One option is specific subsidies or programs available to assist people escaping DFV to access private rental housing. These programs may be transitional housing programs or programs that help people escaping DFV stay in a new home for longer time periods.

Transitional housing is often supported short-term accommodation that is very temporary in nature, and tenants must work with their support provider to apply for long-term housing such as social housing or private rental housing. https://chiavic.com.au/thm/ At the end of the subsidy period clients may not be eligible for further program support and will need to transition, if necessary, to other forms of support such as Jobseeker, disability support pension or Commonwealth Rent Assistance (CRA).

Examples of subsidies or programs include the Rent Choice Start Safely subsidy in NSW and the Rapid Rehousing head-leasing program in Tasmania.
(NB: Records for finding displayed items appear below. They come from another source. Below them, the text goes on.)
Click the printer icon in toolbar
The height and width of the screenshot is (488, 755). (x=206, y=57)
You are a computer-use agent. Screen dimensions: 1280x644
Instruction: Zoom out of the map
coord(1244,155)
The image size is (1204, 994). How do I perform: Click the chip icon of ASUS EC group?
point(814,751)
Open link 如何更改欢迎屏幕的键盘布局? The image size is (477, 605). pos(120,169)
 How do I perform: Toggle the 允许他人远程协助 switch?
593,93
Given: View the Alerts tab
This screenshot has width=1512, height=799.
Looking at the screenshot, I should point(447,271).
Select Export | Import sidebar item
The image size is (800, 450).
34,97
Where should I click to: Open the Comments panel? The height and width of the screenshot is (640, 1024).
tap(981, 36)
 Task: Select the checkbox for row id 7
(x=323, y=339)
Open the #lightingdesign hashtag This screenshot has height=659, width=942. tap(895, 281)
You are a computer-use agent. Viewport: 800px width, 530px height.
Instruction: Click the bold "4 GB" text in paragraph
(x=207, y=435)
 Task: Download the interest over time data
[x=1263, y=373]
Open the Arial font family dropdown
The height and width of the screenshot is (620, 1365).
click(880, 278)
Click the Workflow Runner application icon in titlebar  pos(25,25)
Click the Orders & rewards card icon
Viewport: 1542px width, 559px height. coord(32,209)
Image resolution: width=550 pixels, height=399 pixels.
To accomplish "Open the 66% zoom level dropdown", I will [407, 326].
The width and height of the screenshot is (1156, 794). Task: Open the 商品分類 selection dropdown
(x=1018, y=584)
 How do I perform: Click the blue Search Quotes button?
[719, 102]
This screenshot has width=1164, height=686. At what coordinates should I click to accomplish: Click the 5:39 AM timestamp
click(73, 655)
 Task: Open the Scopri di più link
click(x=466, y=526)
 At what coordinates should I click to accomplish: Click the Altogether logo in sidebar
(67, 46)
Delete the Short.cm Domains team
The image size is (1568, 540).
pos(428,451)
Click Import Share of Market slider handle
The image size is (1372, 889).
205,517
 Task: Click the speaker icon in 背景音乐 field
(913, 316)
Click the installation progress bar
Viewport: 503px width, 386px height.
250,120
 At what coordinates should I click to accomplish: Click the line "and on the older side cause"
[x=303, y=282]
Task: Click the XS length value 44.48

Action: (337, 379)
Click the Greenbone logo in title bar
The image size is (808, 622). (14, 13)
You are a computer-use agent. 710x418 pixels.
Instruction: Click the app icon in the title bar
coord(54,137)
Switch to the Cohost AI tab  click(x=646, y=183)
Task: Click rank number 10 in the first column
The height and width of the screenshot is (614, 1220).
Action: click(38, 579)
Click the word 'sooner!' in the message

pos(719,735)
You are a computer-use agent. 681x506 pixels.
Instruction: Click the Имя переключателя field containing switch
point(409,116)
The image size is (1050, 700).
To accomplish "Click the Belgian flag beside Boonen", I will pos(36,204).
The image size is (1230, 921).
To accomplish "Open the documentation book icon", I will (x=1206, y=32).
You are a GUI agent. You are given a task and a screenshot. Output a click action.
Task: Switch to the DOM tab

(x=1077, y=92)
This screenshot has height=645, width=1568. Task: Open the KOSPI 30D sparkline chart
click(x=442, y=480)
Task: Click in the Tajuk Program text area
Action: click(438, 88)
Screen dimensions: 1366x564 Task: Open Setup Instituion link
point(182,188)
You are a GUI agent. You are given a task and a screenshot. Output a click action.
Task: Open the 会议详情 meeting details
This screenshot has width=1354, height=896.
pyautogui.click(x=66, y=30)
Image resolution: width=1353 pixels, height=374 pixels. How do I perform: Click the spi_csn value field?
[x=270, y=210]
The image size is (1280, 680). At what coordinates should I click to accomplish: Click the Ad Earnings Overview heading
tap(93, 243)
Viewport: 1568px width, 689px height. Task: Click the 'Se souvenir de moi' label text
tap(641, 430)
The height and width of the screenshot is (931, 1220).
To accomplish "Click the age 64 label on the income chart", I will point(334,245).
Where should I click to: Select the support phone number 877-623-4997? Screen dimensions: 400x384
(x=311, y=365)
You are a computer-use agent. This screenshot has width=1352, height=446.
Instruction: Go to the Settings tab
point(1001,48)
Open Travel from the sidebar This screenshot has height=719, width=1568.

The Rapid Rehousing program provides people affected by family violence with transitional accommodation in the private rental market at a subsidised rent. It is administered through Housing Tasmania and involves a Community Housing Provider taking a one, two or three year lease on a suitable furnished property in the private rental market, and then sub-letting the property to an eligible tenant who is escaping DFV. As the properties are already furnished the person escaping DFV is able to move quickly into their new home and not have to worry about sourcing furnishings and appliances at a time when they are facing considerable emotional stress.

Initially the tenant is given a short, three month or less lease, but this can be extended up to a maximum of one year. Tenants pay a rent that is subsidised so that they pay a maximum 30 per cent of household income.

The Community Housing Provider receives $13,000 from the Government per approved property per year to assist with tenancy management costs, including subsidised rent and waiving of bond payments; furnishings and appliances; fixed water and electricity costs and connection fees; and any necessary security of safety upgrades.

The Rapid Rehousing programs features exit planning with the tenant and government entities to ‘ensure that long term housing needs are met and to determine ongoing support needs (if any)’.

Although Rapid Rehousing can be considered as a longer-term transitional accommodation option, if tenants are able to, they may take over the lease (paying market rent) for the property long term and deal directly with the landlord or agent.

Support programs such as Rapid Rehousing are valuable in certain markets, giving women a degree of choice and flexibility and access to a greater portion of the market than they would otherwise have had. However, in markets where rents are high and climbing, the assistance may not be enough as once the subsidised period ends, the unsubsidised rent may become unsustainable.